*Aim of the task:* Recast the material from the line containing "Given: Select the IP Address Hashed checkbox" through the end of the material, both inclusive, as a Markdown table with the columns Row and Line. Omit blank lines and leave the pictures out of the answer.

[Begin Exercise inputs]

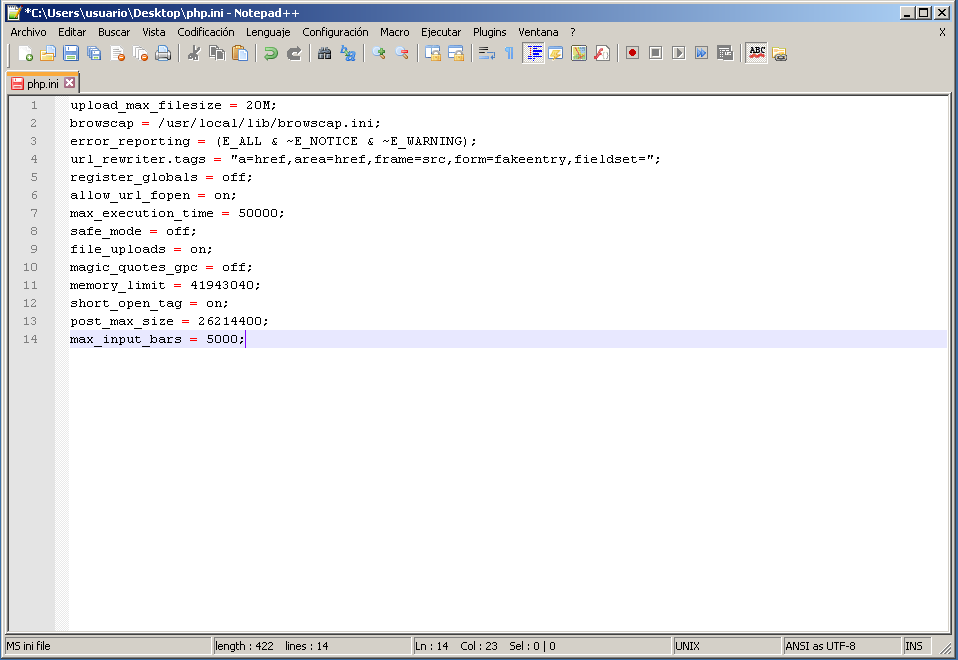Click the Print toolbar icon
958x660 pixels.
coord(163,53)
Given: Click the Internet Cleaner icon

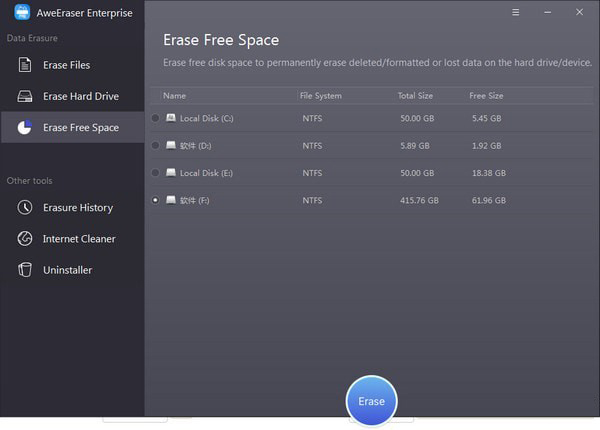Looking at the screenshot, I should (x=25, y=239).
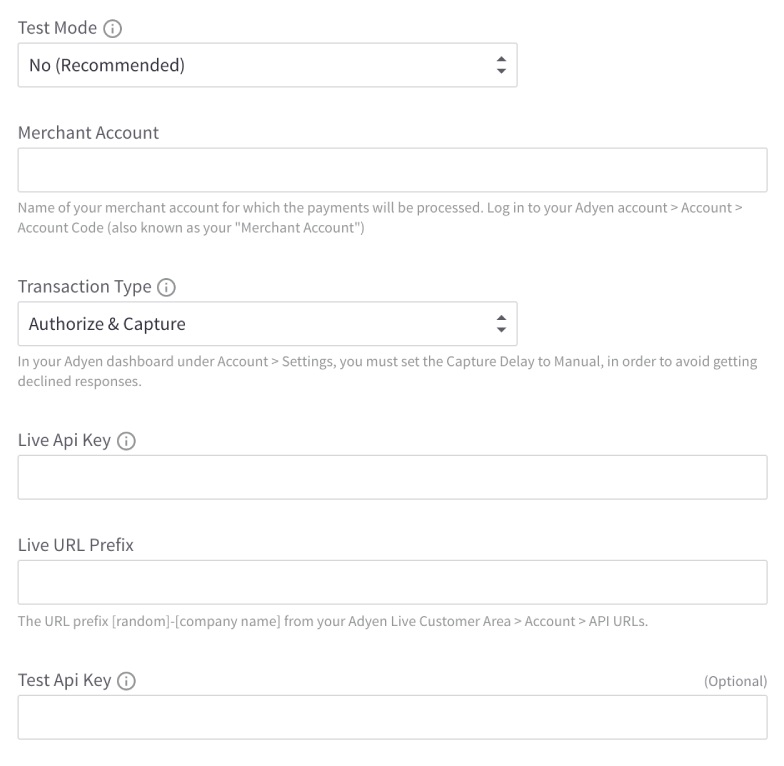Focus the Merchant Account input field
784x766 pixels.
(x=392, y=170)
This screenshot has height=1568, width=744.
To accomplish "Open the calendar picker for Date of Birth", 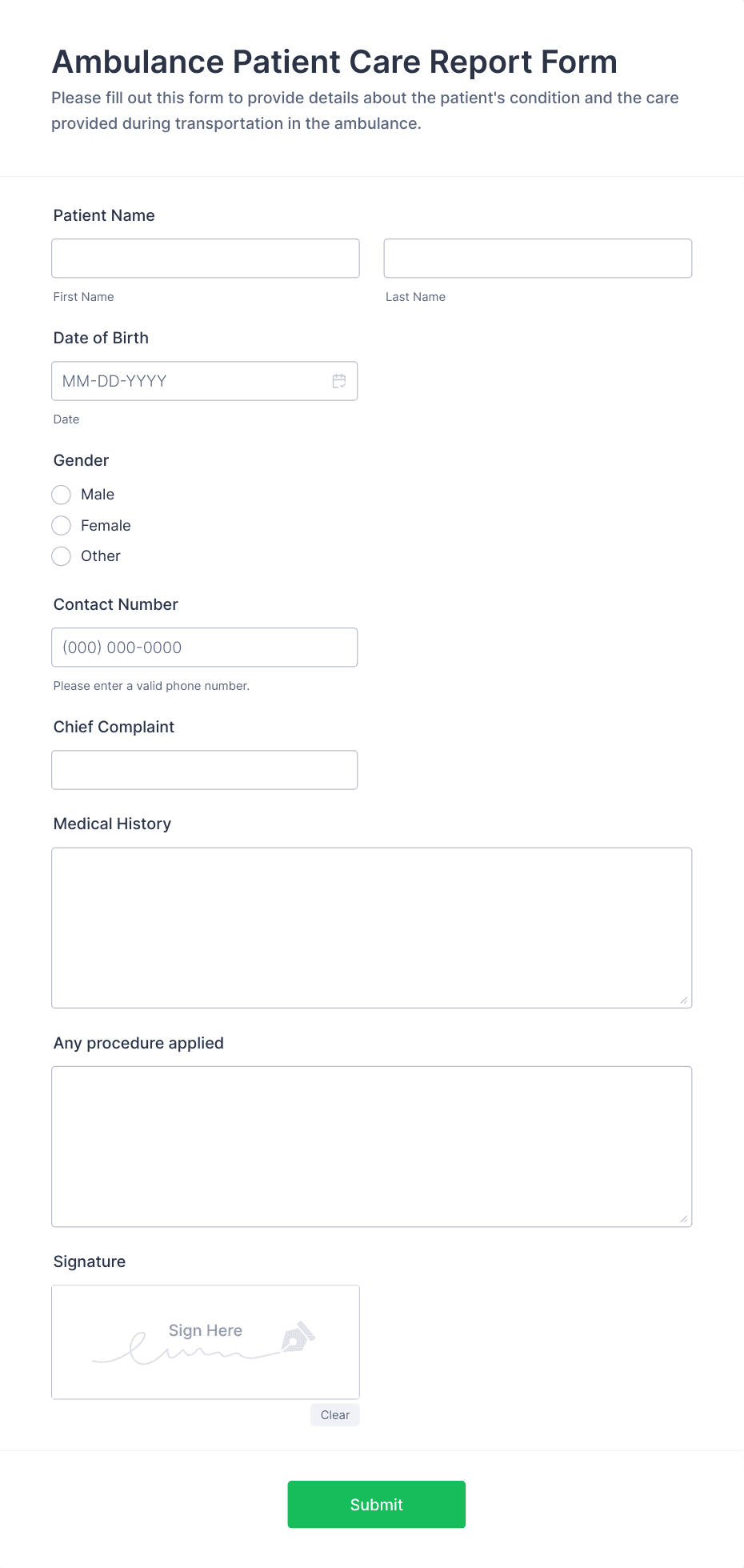I will pyautogui.click(x=340, y=381).

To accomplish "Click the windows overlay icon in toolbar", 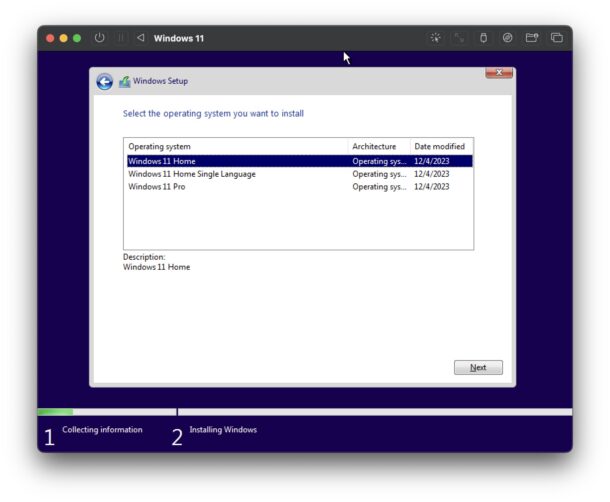I will click(x=556, y=38).
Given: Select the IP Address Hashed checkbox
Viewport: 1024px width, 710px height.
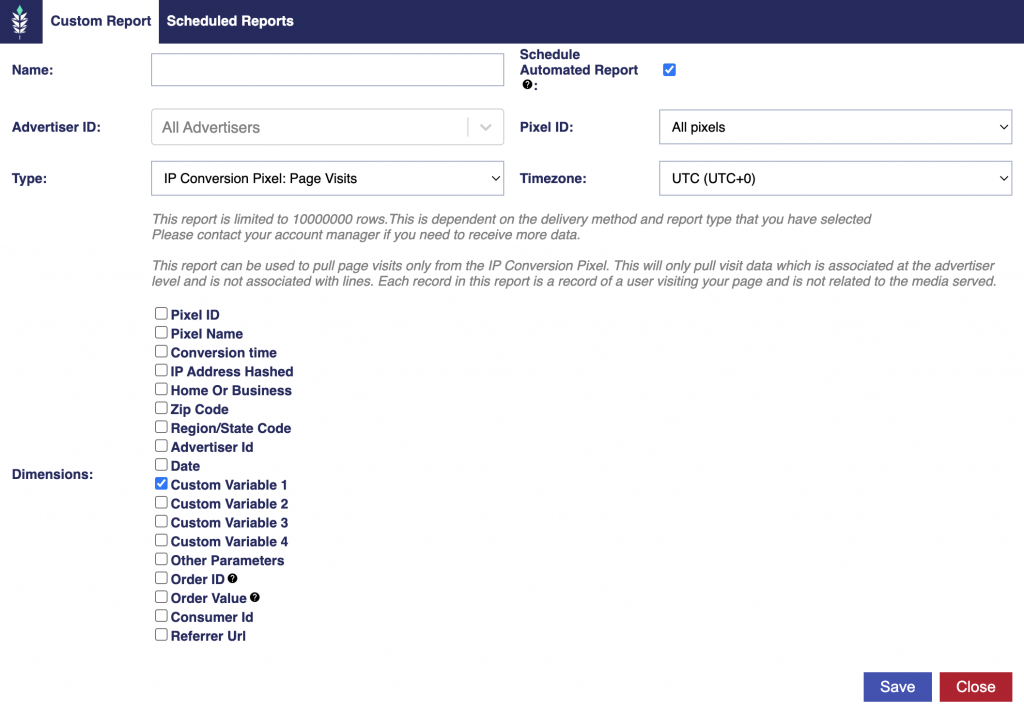Looking at the screenshot, I should click(161, 370).
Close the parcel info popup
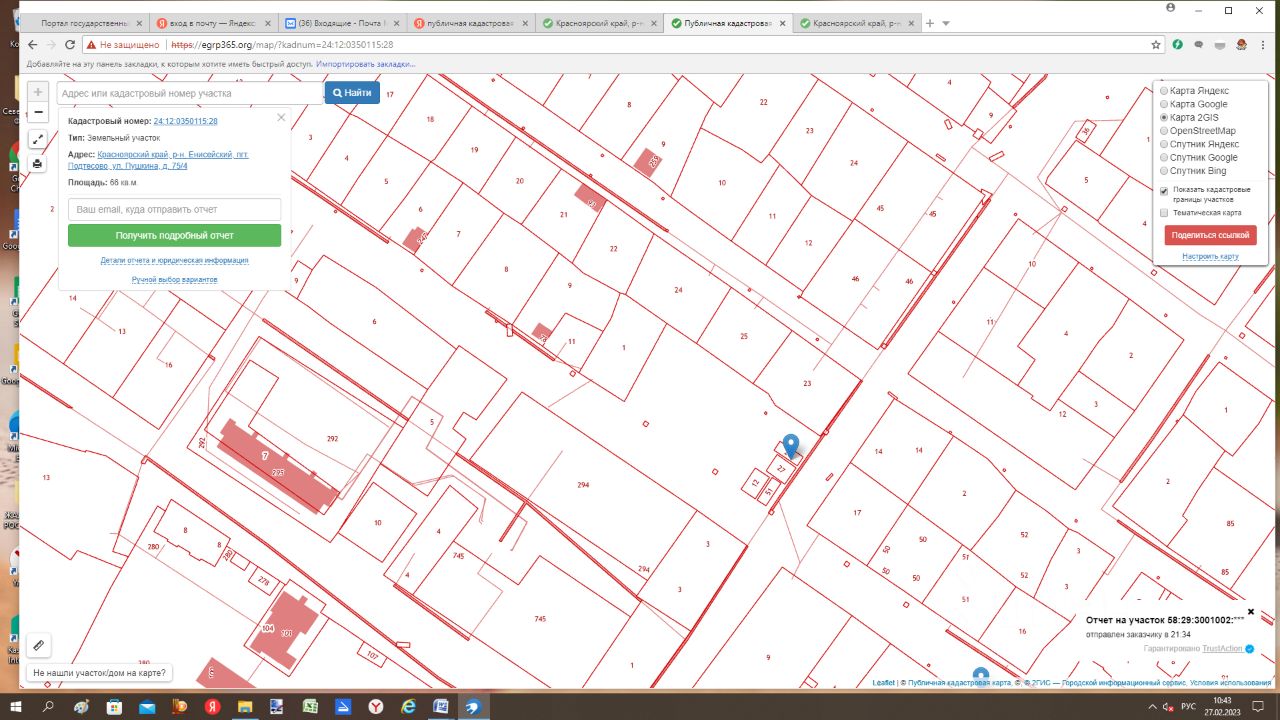The image size is (1280, 720). pos(281,118)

[End Exercise inputs]

*Problem solution:*
| Row | Line |
|---|---|
| 1 | Given: Select the IP Address Hashed checkbox |
| 2 | Viewport: 1024px width, 710px height. |
| 3 | Looking at the screenshot, I should click(161, 370). |
| 4 | Close the parcel info popup |
| 5 | The image size is (1280, 720). pos(281,118) |